Edson Chagas is an Angolan photographer. Trained as a photojournalist, his works explore cities and consumerism. In his "Found Not Taken" series, the artist resituates abandoned objects elsewhere within cities. Another series uses African masks as a trope for understanding consumerism in Luanda, his home city. Chagas represented Angola at the 2013 Venice Biennale, for which he won its Golden Lion for best national pavilion. He has also exhibited at the Museum of Modern Art and Brooklyn Museum.
Janet Henry is a visual artist based in New York City.
Jerry Gant was an American visual artist, poet, performance artist and educator.
Cicely Cottingham is an American artist who lives and works in West Orange, New Jersey. She has received numerous awards for her paintings and works on paper and is represented in several public collections. Cottingham is a cofounder (1991) of Aljira Design, a design studio and revenue stream through 2009 for the nonprofit art center Aljira, a Center for Contemporary Art in Newark, NJ.
Torkwase Dyson is an interdisciplinary artist based in Beacon, New York, United States. Dyson describes the themes of her work as "architecture, infrastructure, environmental justice, and abstract drawing." Her work is informed by her own theory of Black Compositional Thought. This working term considers how spatial networks—paths, throughways, water, architecture, and geographies—are composed by Black bodies as a means of exploring potential networks for Black liberation. She is represented by Pace Gallery and Richard Gray Gallery.
Letha Wilson is an American artist working in photography and sculpture. She received her BFA from Syracuse University and her MFA from Hunter College. She currently lives in Brooklyn, NY. Her work has been exhibited at The Studio Museum in Harlem, Bronx Museum of the Arts, Bemis Center for Contemporary Art, International Center of Photography, and Hauser & Wirth, among others.
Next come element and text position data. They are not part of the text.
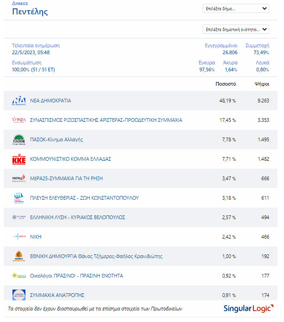Click the Ποσοστό column header
Screen dimensions: 284x322
click(226, 84)
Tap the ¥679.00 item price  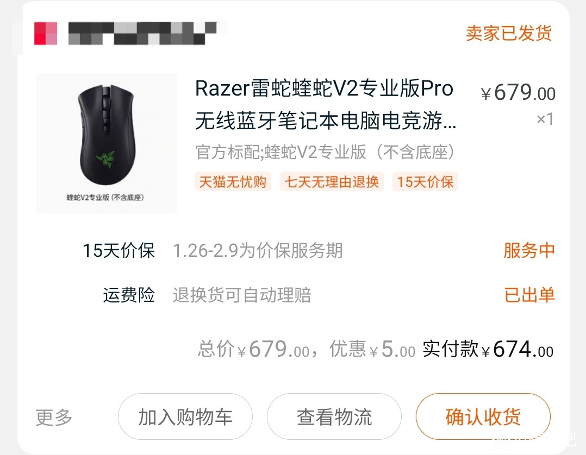tap(518, 92)
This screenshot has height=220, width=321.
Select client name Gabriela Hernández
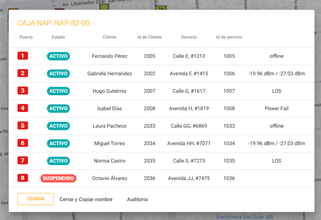coord(109,73)
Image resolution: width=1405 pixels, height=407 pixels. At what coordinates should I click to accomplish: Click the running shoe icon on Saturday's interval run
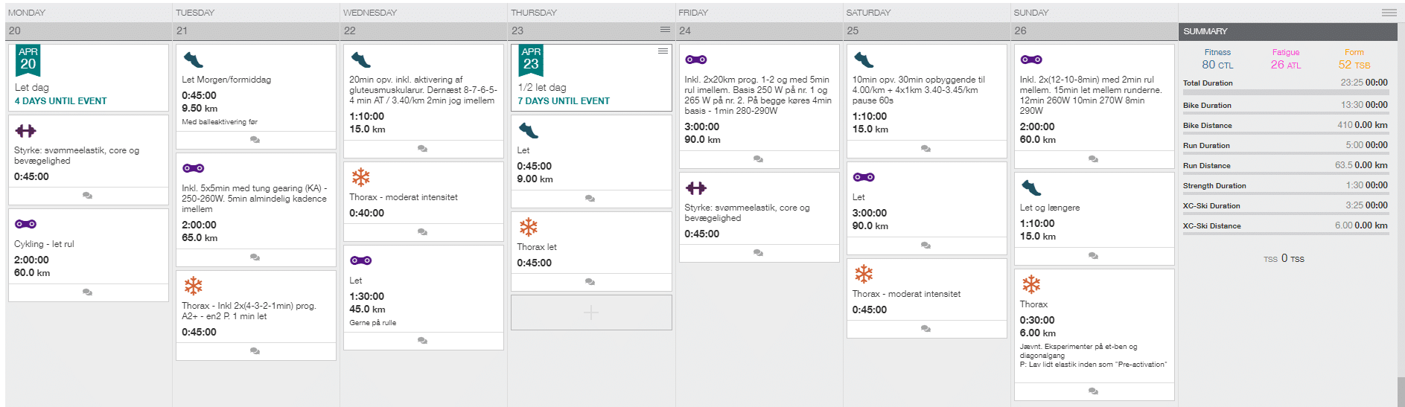point(864,60)
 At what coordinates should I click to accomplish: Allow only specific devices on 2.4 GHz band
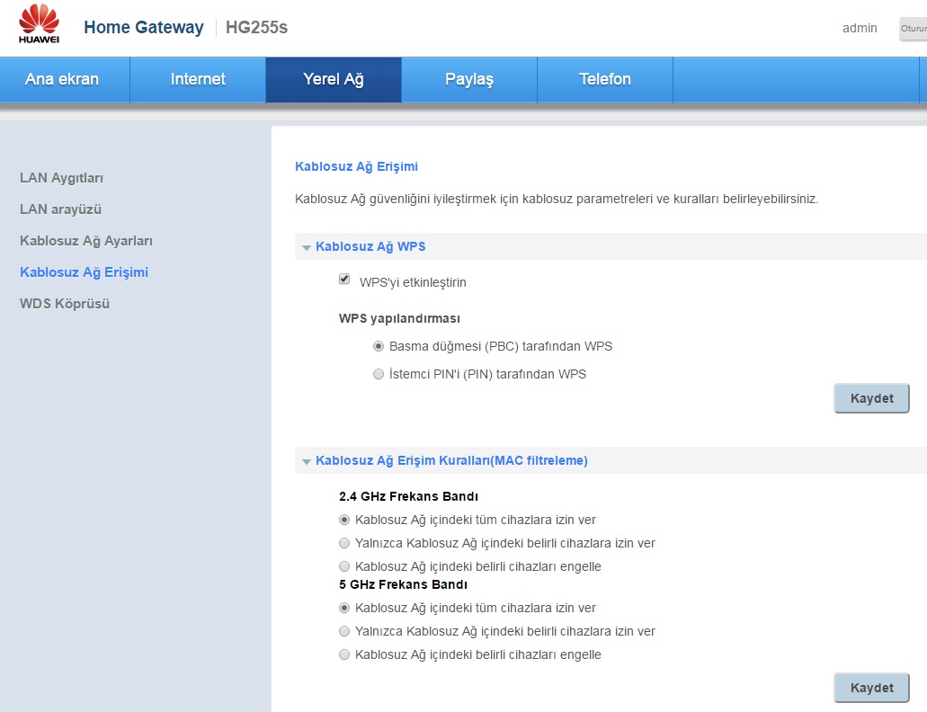[x=344, y=543]
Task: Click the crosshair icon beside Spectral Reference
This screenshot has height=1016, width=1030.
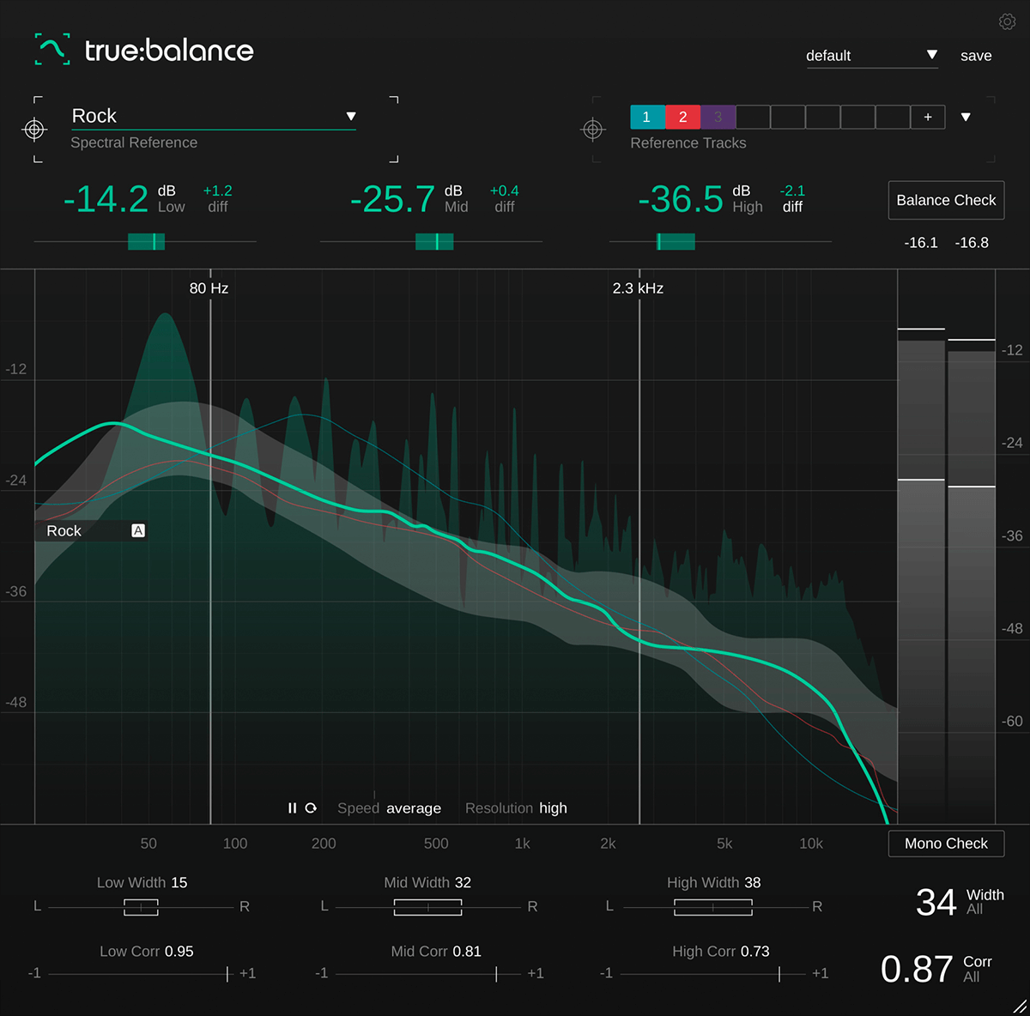Action: 34,130
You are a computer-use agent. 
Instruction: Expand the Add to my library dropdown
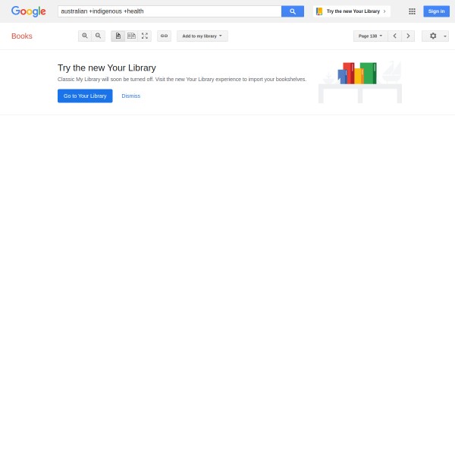(x=202, y=36)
Jayson Keeling (1966-2022) was an artist who worked in photography, video, sculpture, and installation. Keeling's work challenges conventional norms surrounding sex, gender, race, and religion. Keeling often reconfigured popular iconography, to explore notions of masculinity, and cultural ritual.
Didier William is a mixed-media painter originally from Port-au-Prince, Haiti. His work incorporates traditions in oil painting, acrylic, collage and printmaking to comment on intersections of identity and culture.
Joiri Minaya is an American multidisciplinary artist of Dominican-descent. She works with digital media, photography, film, performance, sculpture, textiles and painting. Minaya is based in New York City.
Priscila De Carvalho is a Brazilian-born American contemporary artist who is known for paintings, sculptures, murals, site-specific art installations, and permanent public art.
Finnegan Shannon is an American multidisciplinary artist located in Brooklyn, New York, United States. Working primarily on increasing perceptions of accessibility, Finnegan's practice focuses on disability culture in inaccessible spaces. Finnegan is most known for their protest pieces such as art gallery benches criticizing lack of seating and lounges for those who cannot access stairs.
Robert Pruitt is a visual artist from Houston, Texas living in New York City who is known for his figurative drawings and who also works with sculpture, photography, and animation.
Ayana M. Evans is an African-American performance artist and educator based in New York City and an adjunct professor of visual art at Brown University. She also serves as editor-at-large of Cultbytes, an online art publication.
Akintola Hanif is an American photographer based in Newark, New Jersey.